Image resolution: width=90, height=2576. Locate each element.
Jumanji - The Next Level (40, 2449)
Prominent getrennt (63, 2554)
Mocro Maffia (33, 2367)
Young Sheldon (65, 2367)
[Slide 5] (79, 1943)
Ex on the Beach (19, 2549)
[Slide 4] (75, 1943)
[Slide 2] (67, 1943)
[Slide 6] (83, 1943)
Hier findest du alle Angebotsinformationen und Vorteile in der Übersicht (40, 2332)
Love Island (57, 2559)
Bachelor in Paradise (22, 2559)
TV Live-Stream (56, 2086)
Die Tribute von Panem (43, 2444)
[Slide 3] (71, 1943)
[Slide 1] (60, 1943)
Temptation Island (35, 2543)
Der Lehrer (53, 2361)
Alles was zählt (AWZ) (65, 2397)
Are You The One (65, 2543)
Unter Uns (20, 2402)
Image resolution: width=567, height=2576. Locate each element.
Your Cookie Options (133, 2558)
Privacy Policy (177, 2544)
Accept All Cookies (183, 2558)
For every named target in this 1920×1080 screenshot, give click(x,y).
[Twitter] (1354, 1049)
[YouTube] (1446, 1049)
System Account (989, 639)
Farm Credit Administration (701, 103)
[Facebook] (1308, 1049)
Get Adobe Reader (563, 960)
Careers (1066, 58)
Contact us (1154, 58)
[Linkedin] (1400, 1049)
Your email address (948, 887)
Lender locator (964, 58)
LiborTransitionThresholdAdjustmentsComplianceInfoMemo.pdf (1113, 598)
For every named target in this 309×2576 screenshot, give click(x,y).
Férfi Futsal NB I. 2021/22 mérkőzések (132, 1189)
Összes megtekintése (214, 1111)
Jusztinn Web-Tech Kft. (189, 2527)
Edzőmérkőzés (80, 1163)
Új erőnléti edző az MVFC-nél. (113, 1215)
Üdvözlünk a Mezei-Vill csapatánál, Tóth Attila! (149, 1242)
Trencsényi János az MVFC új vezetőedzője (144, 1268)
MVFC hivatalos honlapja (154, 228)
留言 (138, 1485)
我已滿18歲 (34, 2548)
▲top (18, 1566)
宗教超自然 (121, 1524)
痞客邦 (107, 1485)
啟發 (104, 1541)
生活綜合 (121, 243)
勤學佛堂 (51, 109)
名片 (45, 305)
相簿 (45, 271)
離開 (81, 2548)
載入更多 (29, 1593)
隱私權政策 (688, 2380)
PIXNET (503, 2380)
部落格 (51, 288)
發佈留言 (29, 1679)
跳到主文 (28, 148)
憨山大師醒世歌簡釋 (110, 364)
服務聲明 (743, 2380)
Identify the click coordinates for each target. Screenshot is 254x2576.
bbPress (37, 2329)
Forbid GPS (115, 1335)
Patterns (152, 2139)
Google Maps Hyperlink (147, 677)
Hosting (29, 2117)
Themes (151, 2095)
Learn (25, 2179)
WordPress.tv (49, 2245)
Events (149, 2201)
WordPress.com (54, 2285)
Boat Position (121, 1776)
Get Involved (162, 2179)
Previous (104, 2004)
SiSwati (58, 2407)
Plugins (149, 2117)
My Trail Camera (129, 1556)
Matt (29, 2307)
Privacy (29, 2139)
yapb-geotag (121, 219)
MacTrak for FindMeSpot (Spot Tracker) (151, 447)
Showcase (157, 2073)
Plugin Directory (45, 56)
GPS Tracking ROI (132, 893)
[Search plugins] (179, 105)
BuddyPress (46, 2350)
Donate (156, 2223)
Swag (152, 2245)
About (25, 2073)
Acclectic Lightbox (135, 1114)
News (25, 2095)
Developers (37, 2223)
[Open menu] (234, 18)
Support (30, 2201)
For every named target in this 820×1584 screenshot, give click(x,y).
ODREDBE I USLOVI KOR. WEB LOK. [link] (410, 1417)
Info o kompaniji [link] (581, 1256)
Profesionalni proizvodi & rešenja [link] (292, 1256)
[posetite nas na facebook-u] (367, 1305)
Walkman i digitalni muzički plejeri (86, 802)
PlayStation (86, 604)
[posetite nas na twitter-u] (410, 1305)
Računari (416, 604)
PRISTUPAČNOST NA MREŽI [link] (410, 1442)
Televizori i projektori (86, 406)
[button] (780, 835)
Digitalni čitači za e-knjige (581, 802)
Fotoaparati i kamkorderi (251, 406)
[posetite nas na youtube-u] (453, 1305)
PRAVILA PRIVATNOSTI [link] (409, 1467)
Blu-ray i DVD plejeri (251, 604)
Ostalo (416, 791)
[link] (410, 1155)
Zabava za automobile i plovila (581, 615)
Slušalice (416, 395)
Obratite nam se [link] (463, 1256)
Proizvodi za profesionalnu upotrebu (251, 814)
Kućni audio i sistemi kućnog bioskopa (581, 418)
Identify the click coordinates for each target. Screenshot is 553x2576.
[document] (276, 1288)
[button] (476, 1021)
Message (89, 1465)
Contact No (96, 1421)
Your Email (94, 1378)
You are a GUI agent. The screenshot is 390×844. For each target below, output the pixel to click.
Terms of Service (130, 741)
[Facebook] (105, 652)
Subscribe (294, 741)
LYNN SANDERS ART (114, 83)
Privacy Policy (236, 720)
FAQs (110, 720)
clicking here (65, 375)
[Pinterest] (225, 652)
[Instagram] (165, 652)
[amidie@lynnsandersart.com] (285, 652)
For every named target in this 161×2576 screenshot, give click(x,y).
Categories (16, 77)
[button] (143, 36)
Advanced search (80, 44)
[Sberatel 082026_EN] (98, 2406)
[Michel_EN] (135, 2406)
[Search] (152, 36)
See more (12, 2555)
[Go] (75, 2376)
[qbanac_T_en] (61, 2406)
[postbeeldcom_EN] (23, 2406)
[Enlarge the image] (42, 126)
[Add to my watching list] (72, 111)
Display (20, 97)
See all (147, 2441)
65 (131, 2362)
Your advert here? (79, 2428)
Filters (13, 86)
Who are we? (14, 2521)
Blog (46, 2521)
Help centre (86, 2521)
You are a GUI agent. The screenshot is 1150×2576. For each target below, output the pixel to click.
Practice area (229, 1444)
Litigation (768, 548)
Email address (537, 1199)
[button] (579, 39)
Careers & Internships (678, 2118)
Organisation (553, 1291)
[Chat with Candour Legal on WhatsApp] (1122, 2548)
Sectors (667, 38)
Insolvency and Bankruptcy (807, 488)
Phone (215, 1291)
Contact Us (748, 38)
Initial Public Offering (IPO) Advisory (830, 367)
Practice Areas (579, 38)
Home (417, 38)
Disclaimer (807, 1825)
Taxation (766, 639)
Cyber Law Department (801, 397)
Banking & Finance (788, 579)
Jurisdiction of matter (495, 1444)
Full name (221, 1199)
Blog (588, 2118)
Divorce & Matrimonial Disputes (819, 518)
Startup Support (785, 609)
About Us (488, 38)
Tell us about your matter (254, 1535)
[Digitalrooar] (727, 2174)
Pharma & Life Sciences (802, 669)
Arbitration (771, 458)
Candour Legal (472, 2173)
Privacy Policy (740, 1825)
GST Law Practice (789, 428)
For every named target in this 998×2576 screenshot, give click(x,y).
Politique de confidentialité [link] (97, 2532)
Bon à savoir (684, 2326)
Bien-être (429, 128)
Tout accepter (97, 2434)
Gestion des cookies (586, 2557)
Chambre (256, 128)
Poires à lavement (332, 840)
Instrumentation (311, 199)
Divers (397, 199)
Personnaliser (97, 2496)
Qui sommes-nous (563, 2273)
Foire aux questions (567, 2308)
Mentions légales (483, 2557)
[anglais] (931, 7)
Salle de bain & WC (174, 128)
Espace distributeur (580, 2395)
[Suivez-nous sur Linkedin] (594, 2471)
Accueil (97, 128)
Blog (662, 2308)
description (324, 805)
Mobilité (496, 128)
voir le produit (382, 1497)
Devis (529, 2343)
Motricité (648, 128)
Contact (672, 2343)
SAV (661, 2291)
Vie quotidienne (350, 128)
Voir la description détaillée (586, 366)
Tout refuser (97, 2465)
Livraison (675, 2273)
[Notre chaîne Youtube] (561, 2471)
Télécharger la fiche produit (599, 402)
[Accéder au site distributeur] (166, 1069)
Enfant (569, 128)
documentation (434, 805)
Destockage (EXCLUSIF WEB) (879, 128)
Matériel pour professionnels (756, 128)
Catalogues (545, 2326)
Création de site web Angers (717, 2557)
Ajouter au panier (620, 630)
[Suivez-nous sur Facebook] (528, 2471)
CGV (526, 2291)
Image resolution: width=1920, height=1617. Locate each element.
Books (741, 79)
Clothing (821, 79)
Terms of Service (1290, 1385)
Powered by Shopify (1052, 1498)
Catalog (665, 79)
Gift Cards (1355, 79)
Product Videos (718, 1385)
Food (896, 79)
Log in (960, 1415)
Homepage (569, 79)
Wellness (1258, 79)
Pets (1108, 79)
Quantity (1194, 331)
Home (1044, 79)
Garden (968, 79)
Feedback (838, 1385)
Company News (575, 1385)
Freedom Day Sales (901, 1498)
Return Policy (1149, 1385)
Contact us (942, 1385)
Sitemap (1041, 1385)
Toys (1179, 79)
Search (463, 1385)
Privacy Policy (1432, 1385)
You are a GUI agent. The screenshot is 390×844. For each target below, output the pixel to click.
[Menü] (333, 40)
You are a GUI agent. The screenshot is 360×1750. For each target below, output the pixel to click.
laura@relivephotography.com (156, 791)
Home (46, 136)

========================

Please give back exactly the lines of this listing beginning at the line with "Divers (397, 199)" and ending with the line with "Mobilité (496, 128)", both included, and nothing else.

Divers (397, 199)
Personnaliser (97, 2496)
Qui sommes-nous (563, 2273)
Foire aux questions (567, 2308)
Mentions légales (483, 2557)
[anglais] (931, 7)
Salle de bain & WC (174, 128)
Espace distributeur (580, 2395)
[Suivez-nous sur Linkedin] (594, 2471)
Accueil (97, 128)
Blog (662, 2308)
description (324, 805)
Mobilité (496, 128)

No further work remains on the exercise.